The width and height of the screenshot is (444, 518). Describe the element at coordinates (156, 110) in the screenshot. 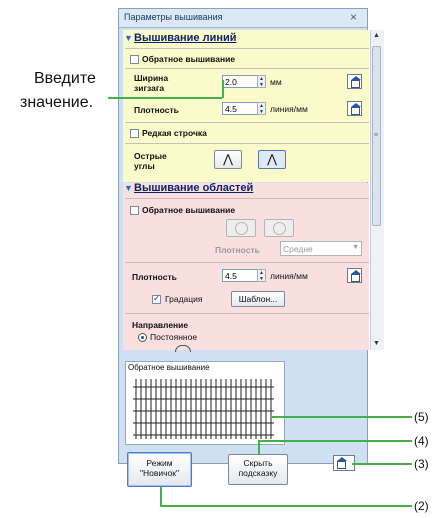

I see `line-density-label: Плотность` at that location.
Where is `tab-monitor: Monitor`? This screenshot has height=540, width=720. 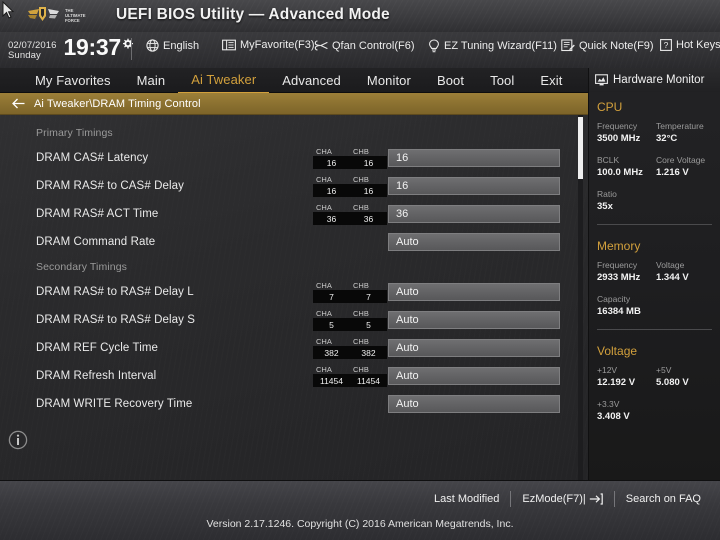
tab-monitor: Monitor is located at coordinates (389, 80).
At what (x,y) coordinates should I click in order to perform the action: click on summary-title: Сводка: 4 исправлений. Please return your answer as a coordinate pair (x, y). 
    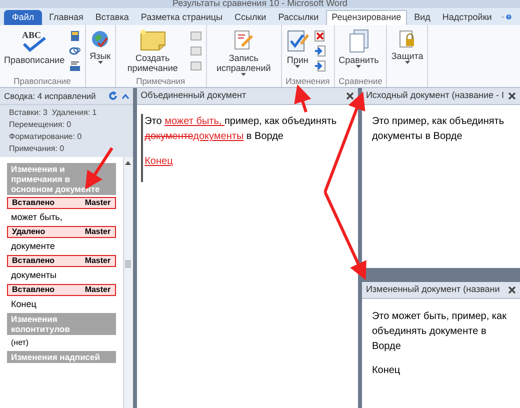
    Looking at the image, I should click on (50, 96).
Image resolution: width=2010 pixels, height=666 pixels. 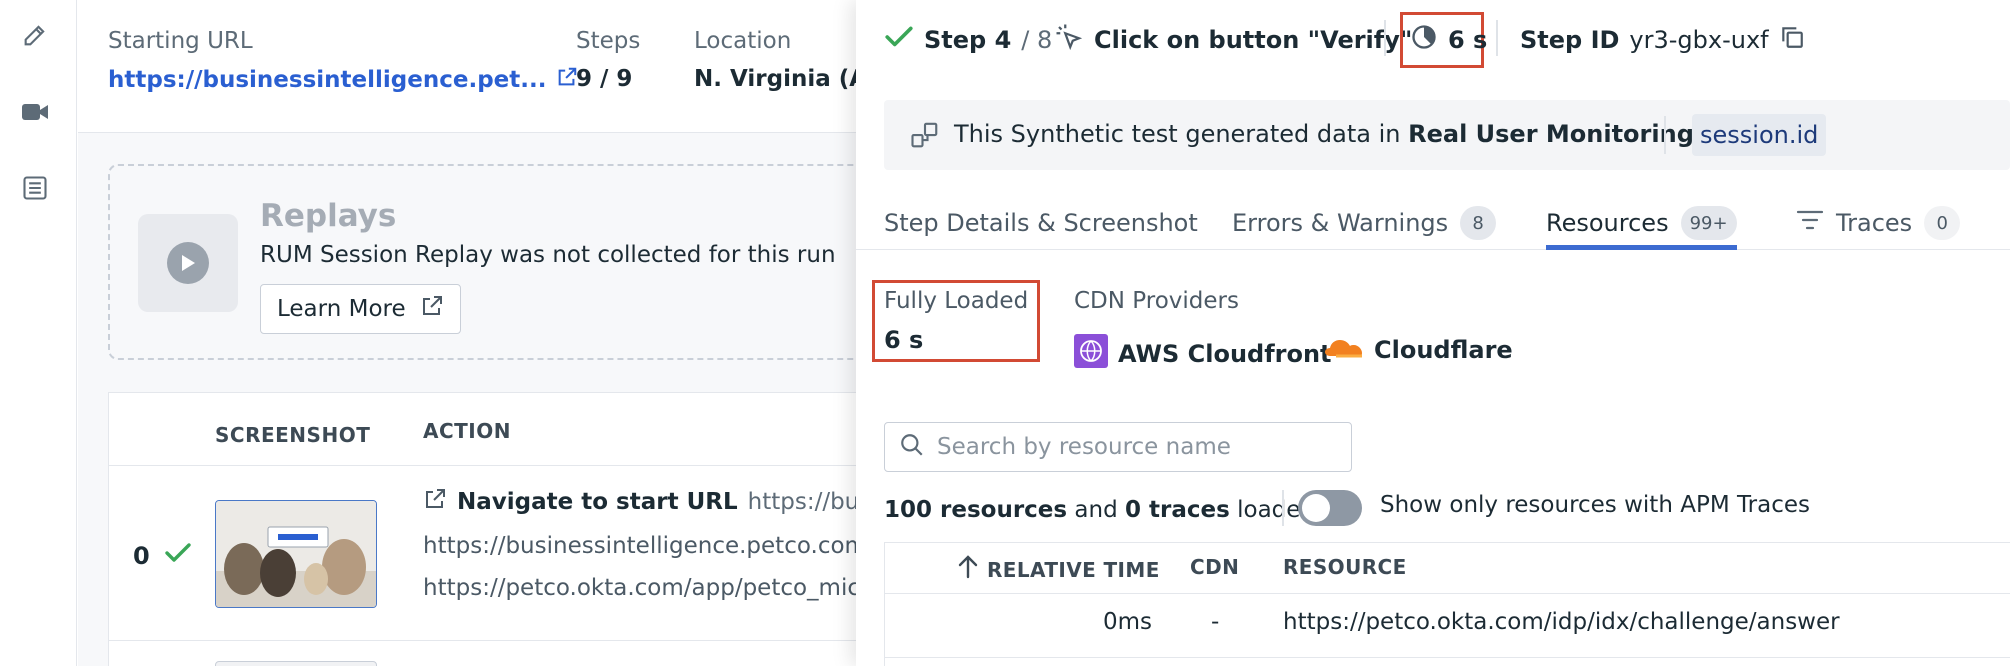 I want to click on tab-count-badge: 99+, so click(x=1708, y=223).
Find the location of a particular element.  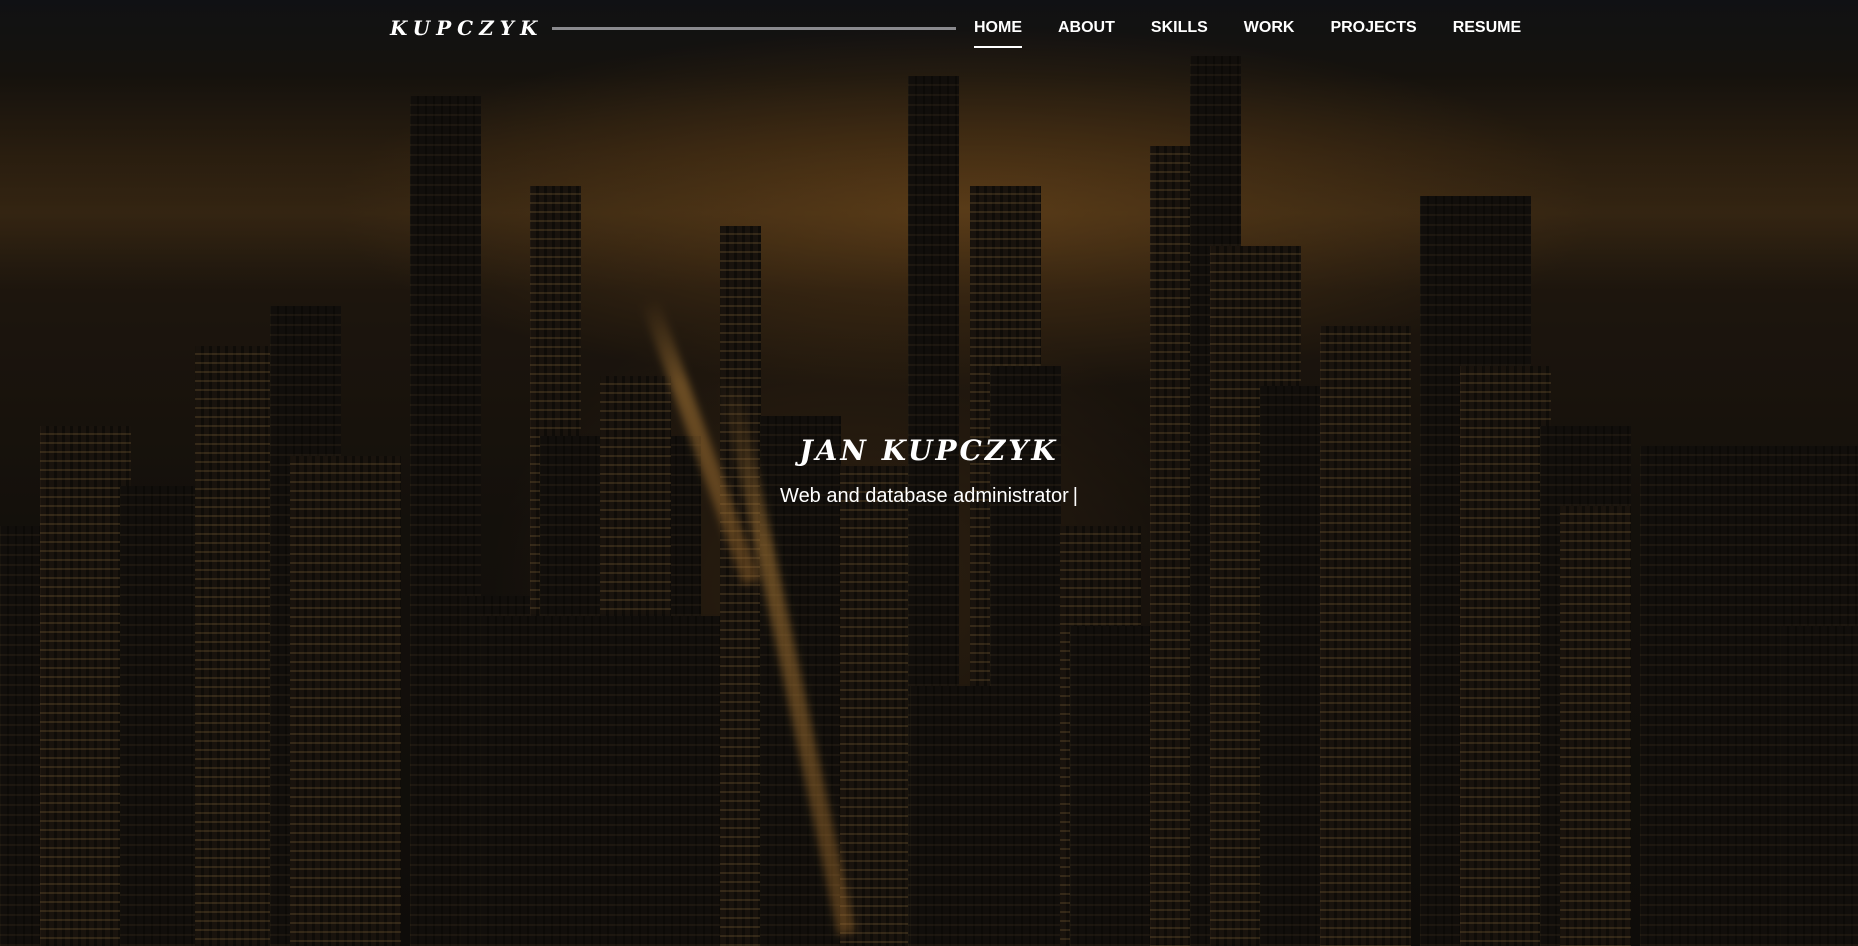

nav-menu: HOME ABOUT SKILLS WORK PROJECTS RESUME is located at coordinates (1266, 34).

——————————

**What to do**
Swap "coordinate pair" for "pair of numbers" and give everything from the line containing "At what (x,y)" down to the line containing "Looking at the" with nothing else altered. Leave the pictures out of the answer.

**Solved problem**
At what (x,y) coordinates should I click in order to perform the action: click on summary-title: Сводка: 4 исправлений. Please return your answer as a pair of numbers (x, y). 
    Looking at the image, I should click on (50, 96).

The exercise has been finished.